Search the data for the string "Given" and gather each line it is in.

- _Exercise data_:
--------------------------------------------------

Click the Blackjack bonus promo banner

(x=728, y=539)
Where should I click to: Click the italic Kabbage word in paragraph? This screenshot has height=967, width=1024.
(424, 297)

--------------------------------------------------

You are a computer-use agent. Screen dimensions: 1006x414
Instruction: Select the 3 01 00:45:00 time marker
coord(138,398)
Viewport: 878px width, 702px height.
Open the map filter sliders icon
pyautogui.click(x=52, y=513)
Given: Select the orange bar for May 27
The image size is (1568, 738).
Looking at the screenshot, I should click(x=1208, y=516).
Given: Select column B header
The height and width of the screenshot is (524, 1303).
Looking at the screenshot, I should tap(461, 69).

--------------------------------------------------

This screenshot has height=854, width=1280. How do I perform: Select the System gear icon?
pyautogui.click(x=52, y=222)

--------------------------------------------------

- _Written reply_:
Given: Select the orange bar for May 27
Given: Select column B header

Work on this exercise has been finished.